## TASK GOAL:
Please transcribe only the lines from the one holding "This screenshot has width=449, height=859." through the final line of the data, both included, with no pictures.

-------- MATERIALS PROVIDED

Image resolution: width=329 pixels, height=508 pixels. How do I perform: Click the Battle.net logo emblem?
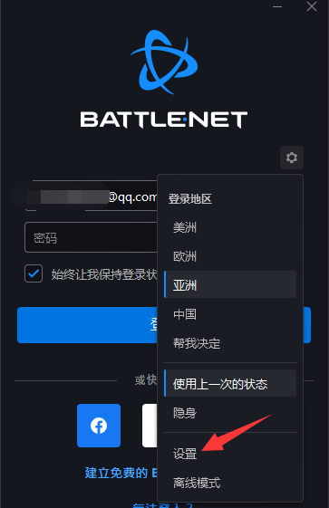coord(164,62)
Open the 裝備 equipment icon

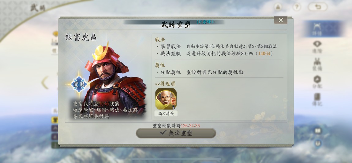317,64
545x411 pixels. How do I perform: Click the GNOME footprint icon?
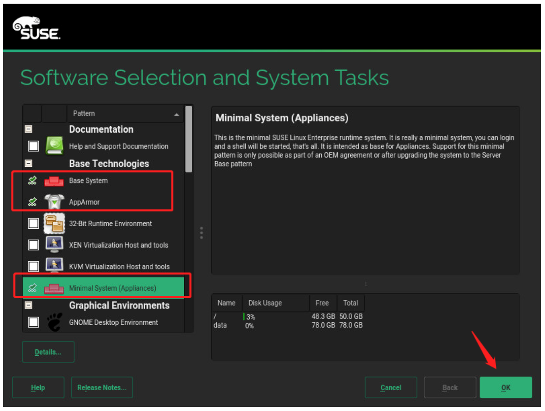[54, 322]
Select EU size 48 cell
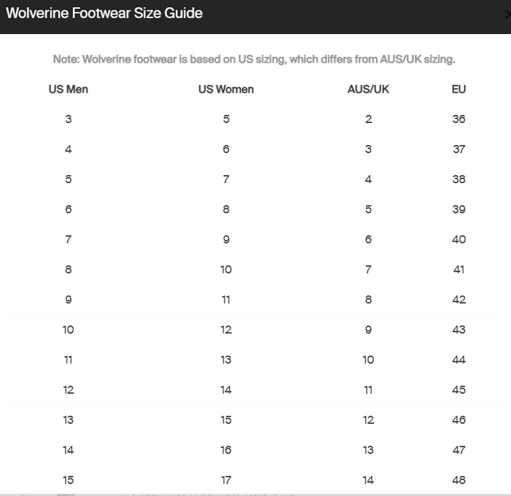 pos(459,480)
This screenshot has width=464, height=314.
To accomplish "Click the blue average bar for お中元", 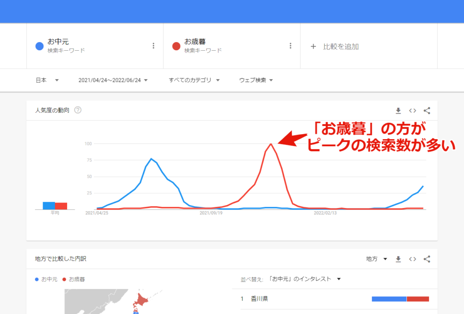I will [49, 206].
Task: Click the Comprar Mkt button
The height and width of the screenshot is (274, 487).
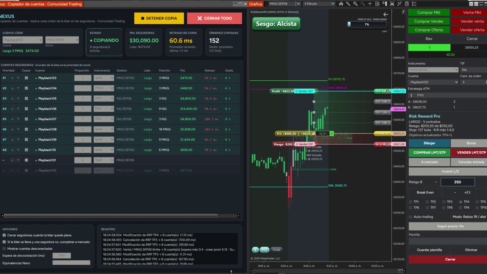Action: click(x=429, y=13)
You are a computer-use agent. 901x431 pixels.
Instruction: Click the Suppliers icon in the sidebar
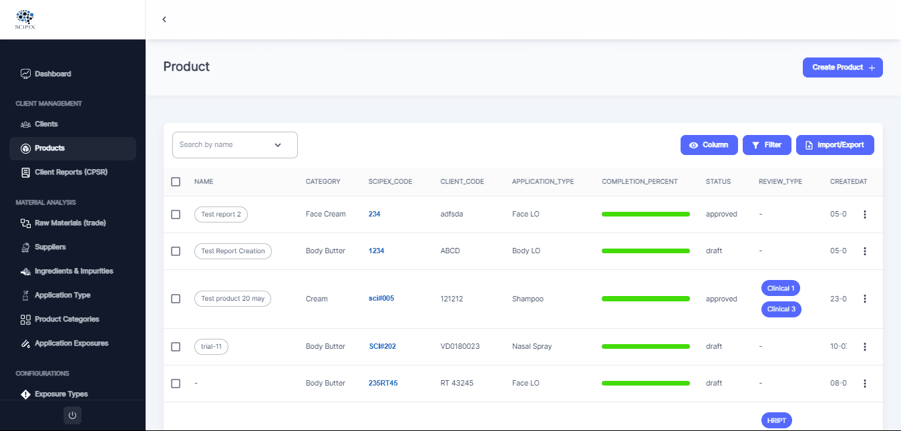tap(25, 247)
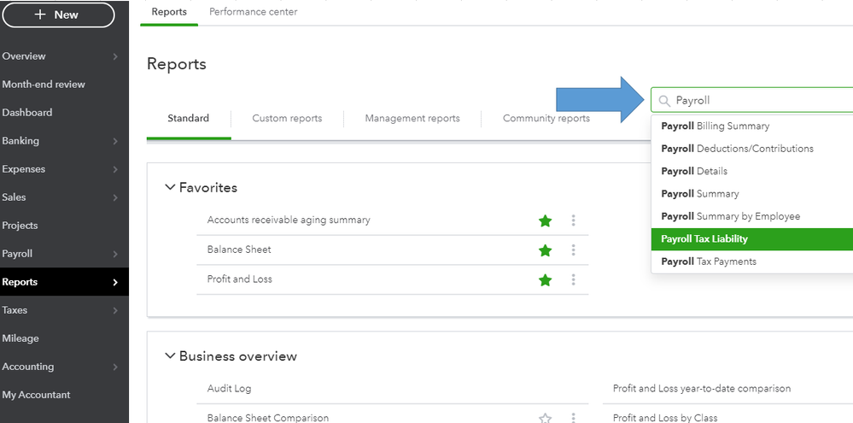Open more options for Balance Sheet Comparison
Image resolution: width=853 pixels, height=423 pixels.
(573, 418)
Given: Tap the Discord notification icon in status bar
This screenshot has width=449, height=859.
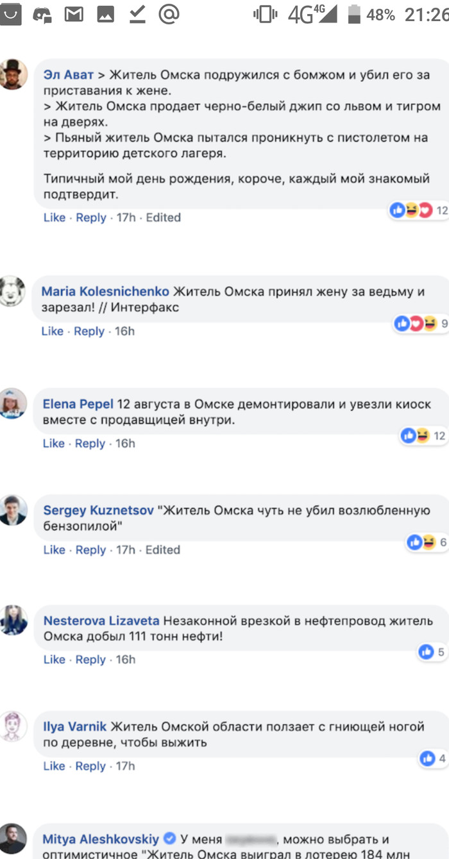Looking at the screenshot, I should (x=44, y=14).
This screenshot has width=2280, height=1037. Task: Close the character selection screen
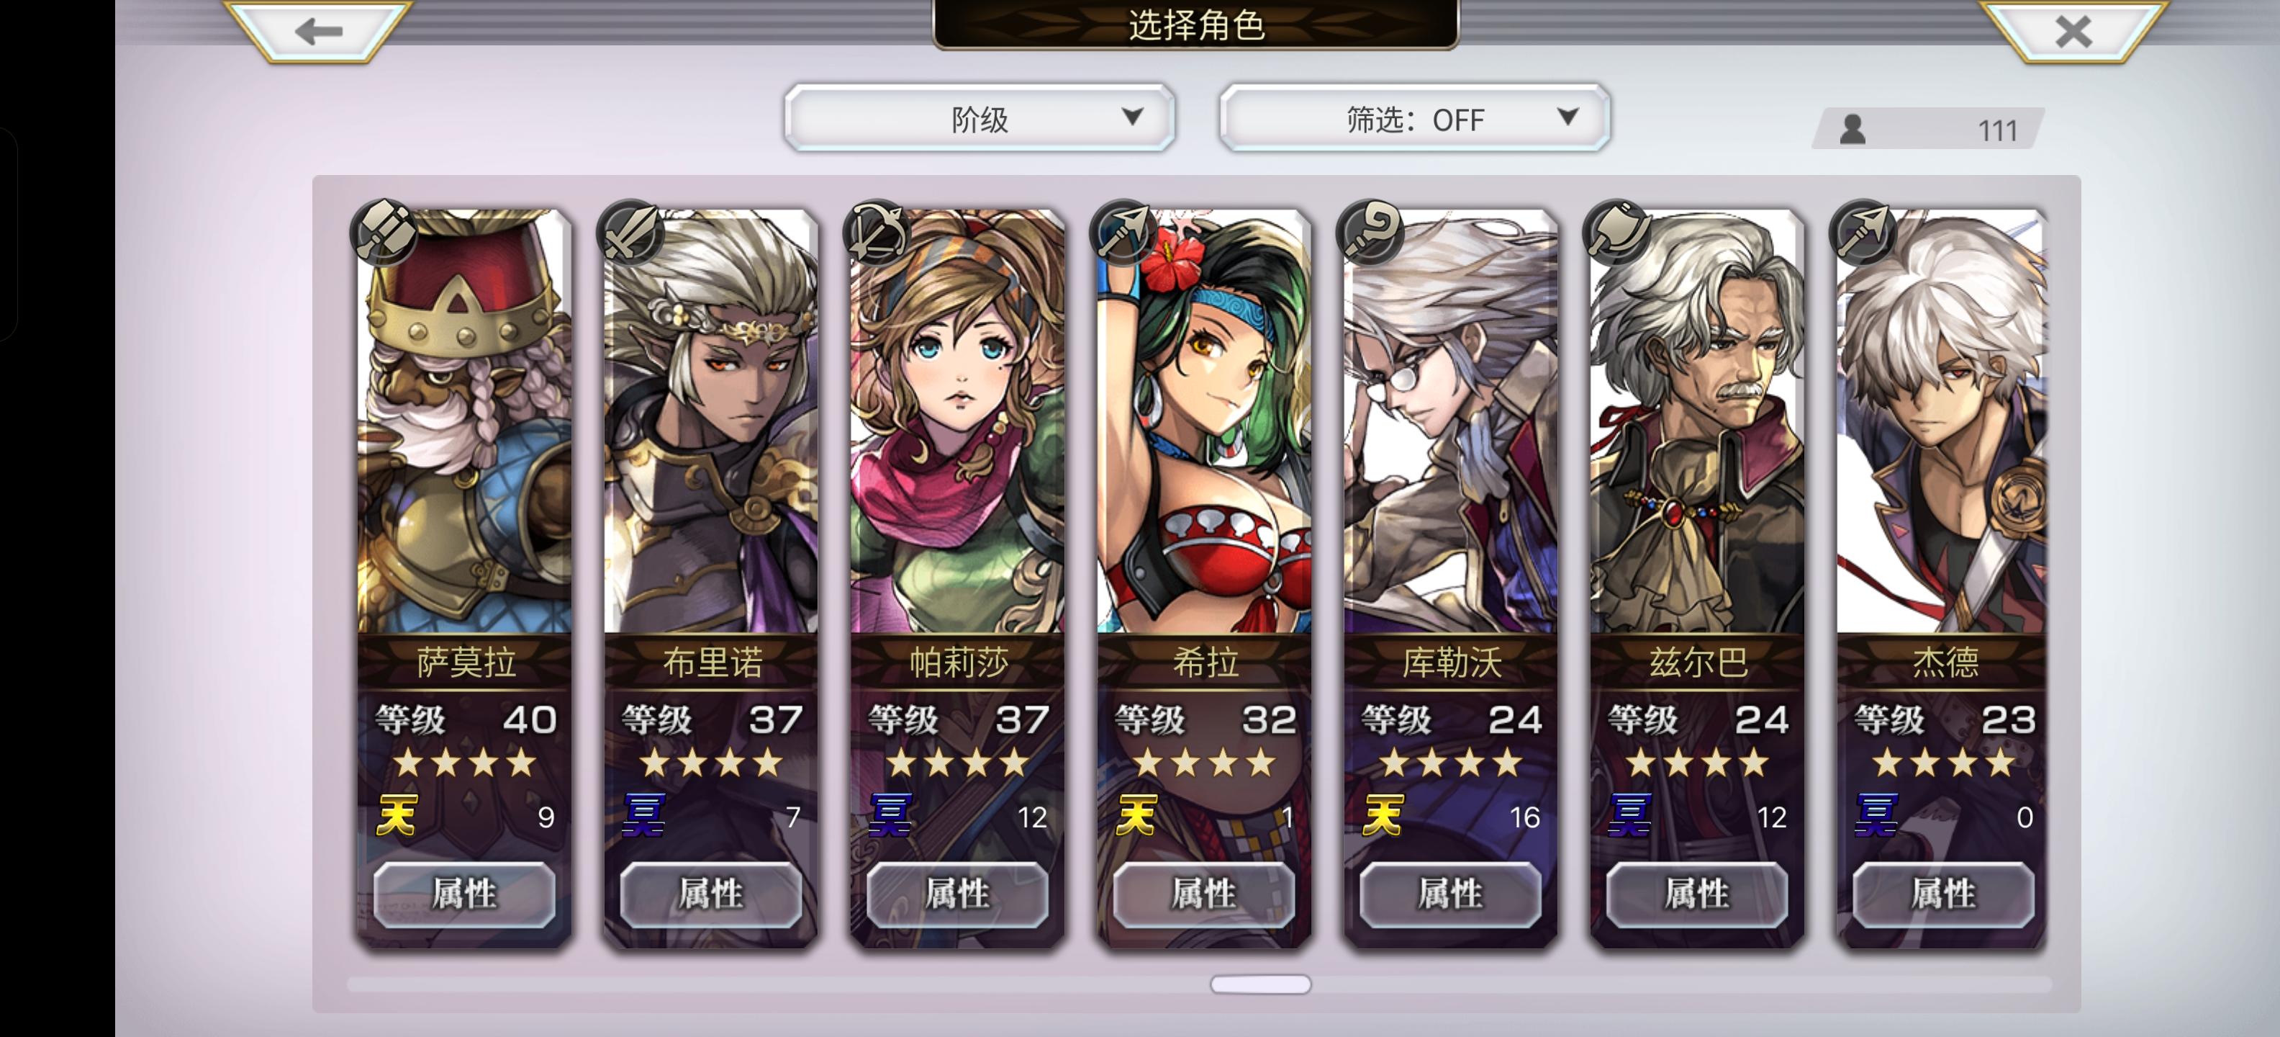2073,32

----------------

## SOLUTION:
This screenshot has width=449, height=859.
Looking at the screenshot, I should (x=44, y=14).
This screenshot has width=2280, height=1037. Task: Close the character selection screen
2073,32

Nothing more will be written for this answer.